*REQUIRED ACTION:* In this exercise, copy exactly the lines from the one that contains "The width and" through the end of the entries below; pictures are not copied.

(Stored records)
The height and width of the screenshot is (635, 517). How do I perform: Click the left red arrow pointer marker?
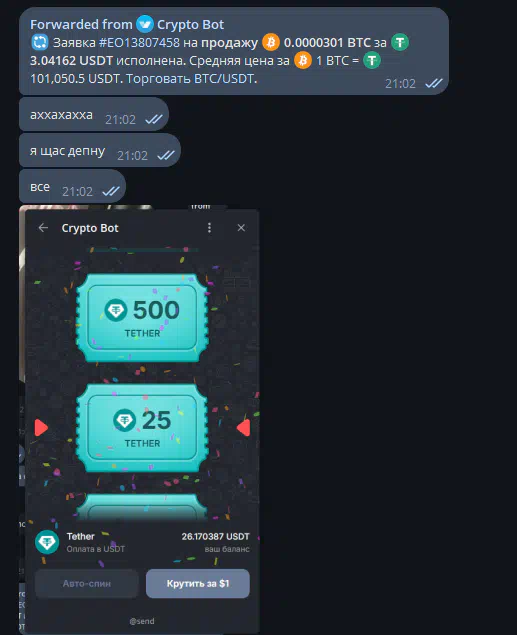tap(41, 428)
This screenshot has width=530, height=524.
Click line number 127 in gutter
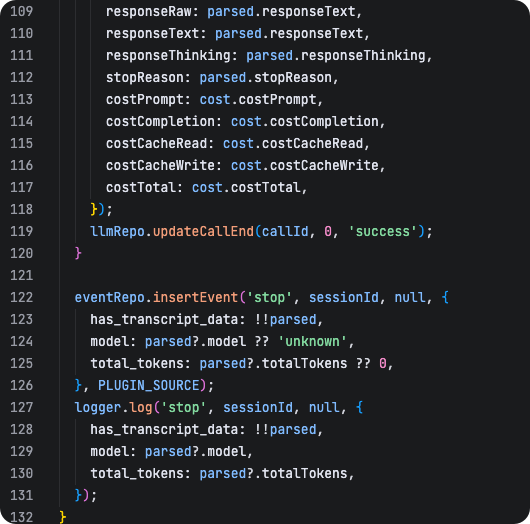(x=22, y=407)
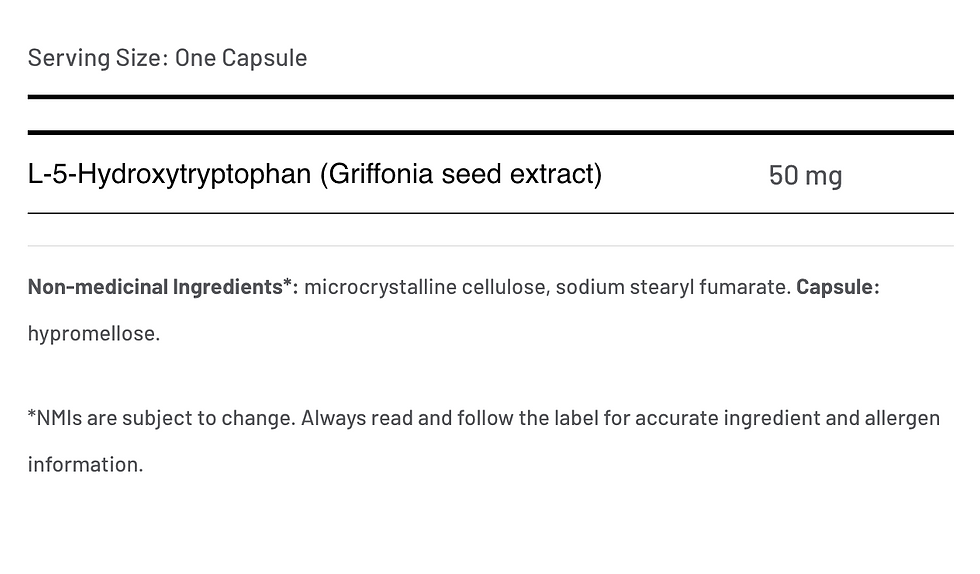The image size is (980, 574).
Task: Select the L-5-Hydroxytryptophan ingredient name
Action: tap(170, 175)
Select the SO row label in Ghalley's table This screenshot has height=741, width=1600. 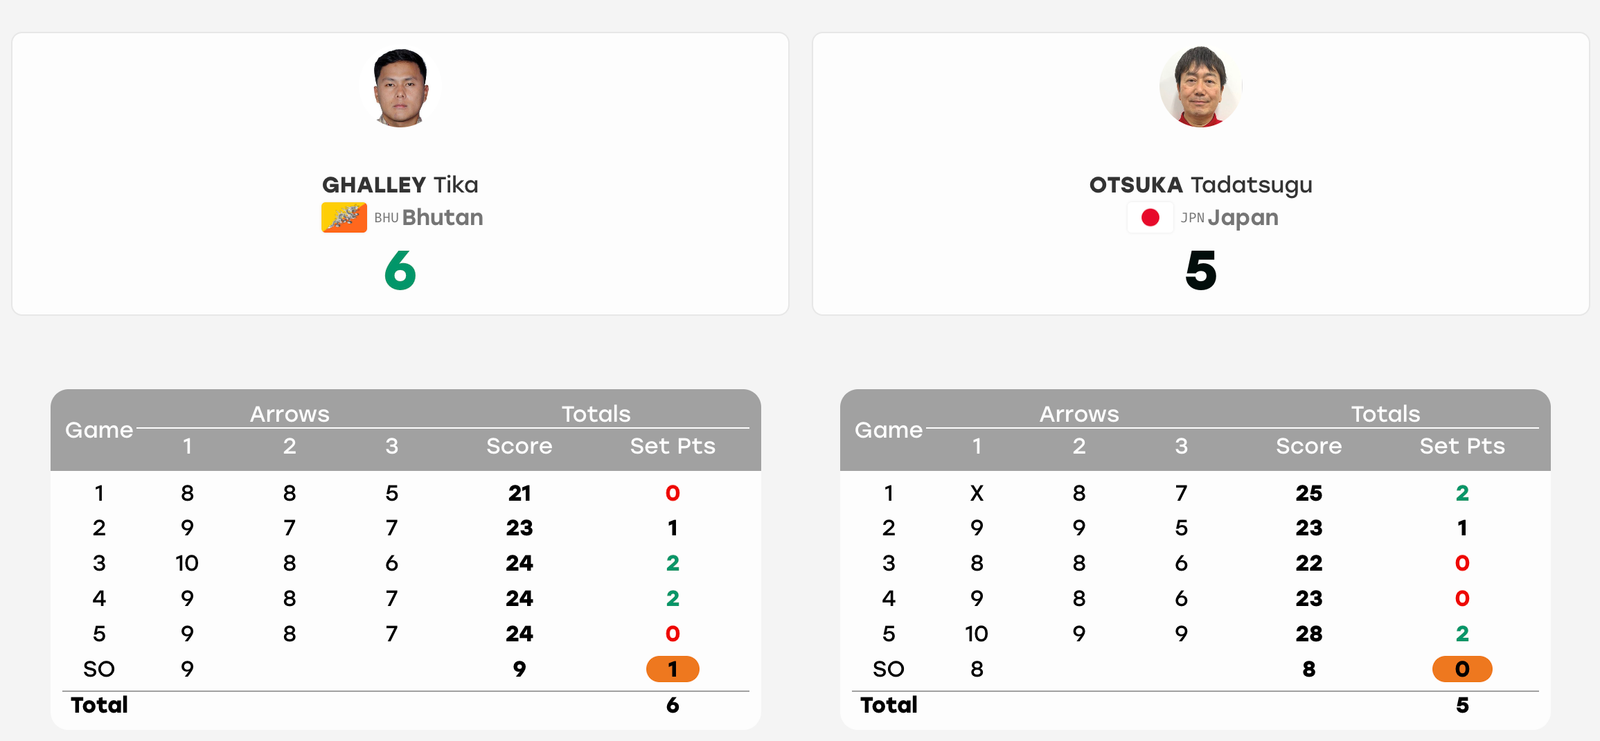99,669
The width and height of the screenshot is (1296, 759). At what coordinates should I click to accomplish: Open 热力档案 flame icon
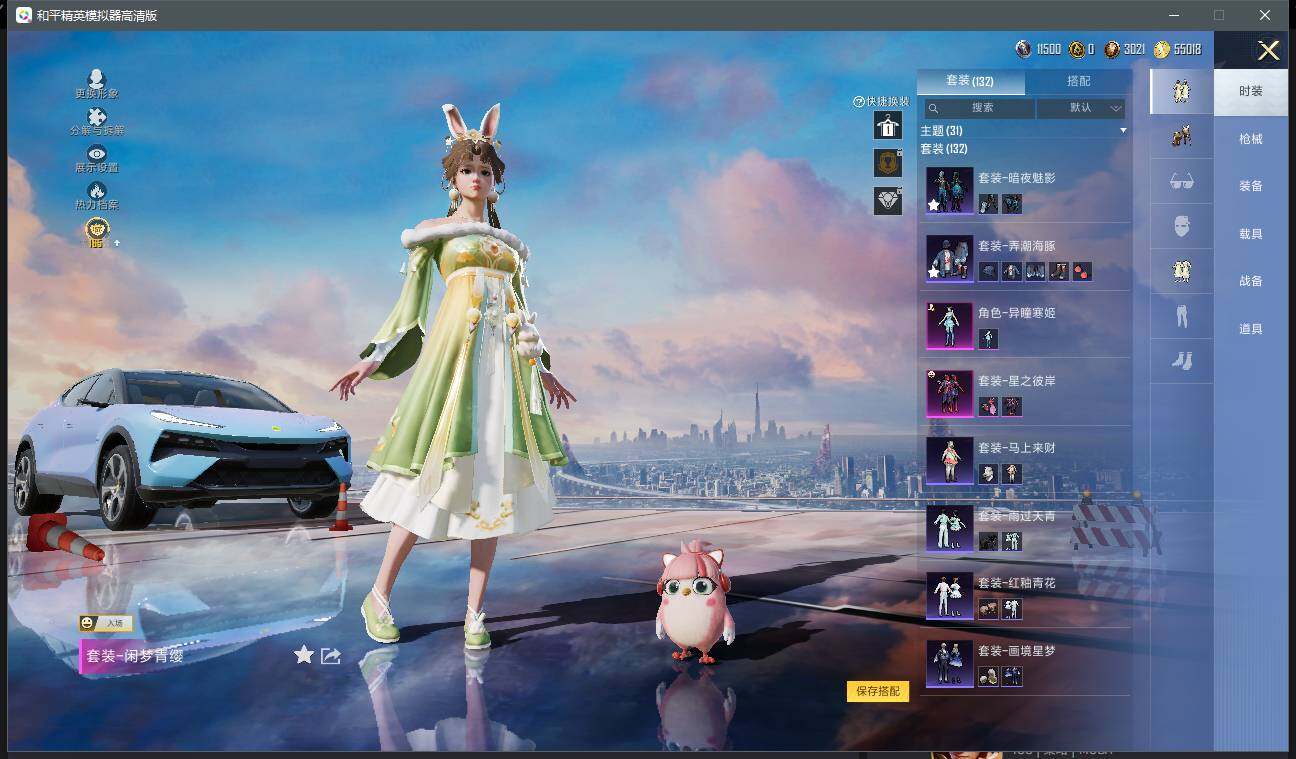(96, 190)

*REPLY TO THE TASK:*
The width and height of the screenshot is (1296, 759). At what coordinates should I click to accomplish: Open 热力档案 flame icon
(96, 190)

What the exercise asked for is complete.